Albert van der Horst albert at spenarnc.xs4all.nl
Sun Aug 2 09:54:04 EDT 2009


In article <mailman.3163.1247670223.8015.python-list at python.org>,
Jean-Michel Pichavant  <jeanmichel at sequans.com> wrote:
>Nobody wrote:
>> On Fri, 10 Jul 2009 09:23:54 +0000, garabik-news-2005-05 wrote:
>>
>>
>>>>> I would like to learn a way of changing the colour of a particular
>>>>> part of the output text. I've tried the following
>>>>>
>>>> On Unix operating systems this would be done through the curses interface:
>>>>
>>>> http://docs.python.org/library/curses.html
>>>>
>>> Or using ANSI colour codes:
>>>
>>> colours = {
>>>             'none'       :    "",
>>>             'default'    :    "\033[0m",
>>>             'bold'       :    "\033[1m",
>>>
>>
>> [snip]
>>
>>
>>>             # non-standard attributes, supported by some terminals
>>>
>>
>> This comment should have appeared immediately after "none" ;)
>>
>> Hard-coding control/escape sequences is just lame. Use the curses modules
>> to obtain the correct sequences for the terminal.
>>
>>
>As the OP I'm really interested in doing so. I currently have all my
>colors hard-coded.
>Now It may be lame but as soon as I call curses.initscr(), it's just
>messing up with my terminal, moreover I didn't figure out how to "print
>'hello'" using curses color codes.
>Anyone has an example ? I'm pretty sure it may fit in one line.

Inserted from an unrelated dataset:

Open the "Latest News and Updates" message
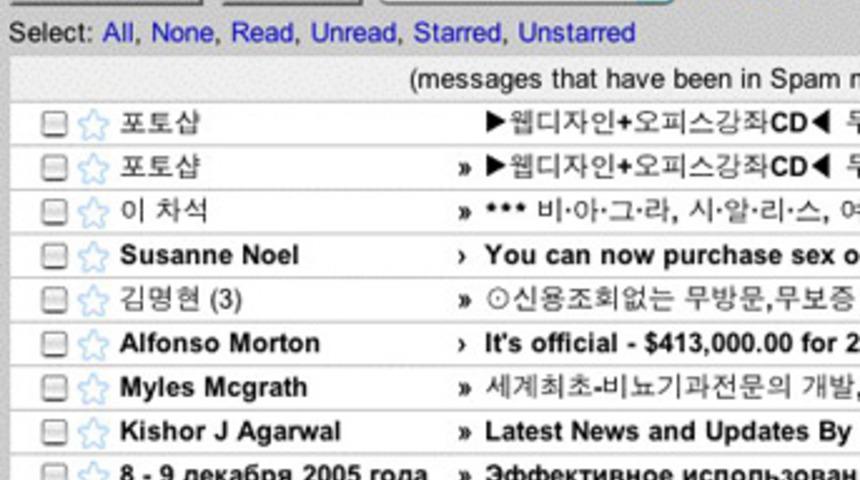Viewport: 860px width, 480px height. tap(667, 432)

In general initscr() ought to work. It fails if it has no/a wrong
idea of what your terminal is.

In the same shell as you run run your program type

set | grep -i term

Now some entry should show up, e.g.
TERM=xterm

infocmp $TERM

should fetch information about your terminal, from the same source
as curses does.

Possible problems are:
- your operating system/configurations lies to curses about the terminal
  or your terminal is not specified at all
- curses has not been properly installed and cannot find the database

Groetjes Albert


>
>JM
>
>


--
-- 
Albert van der Horst, UTRECHT,THE NETHERLANDS
Economic growth -- being exponential -- ultimately falters.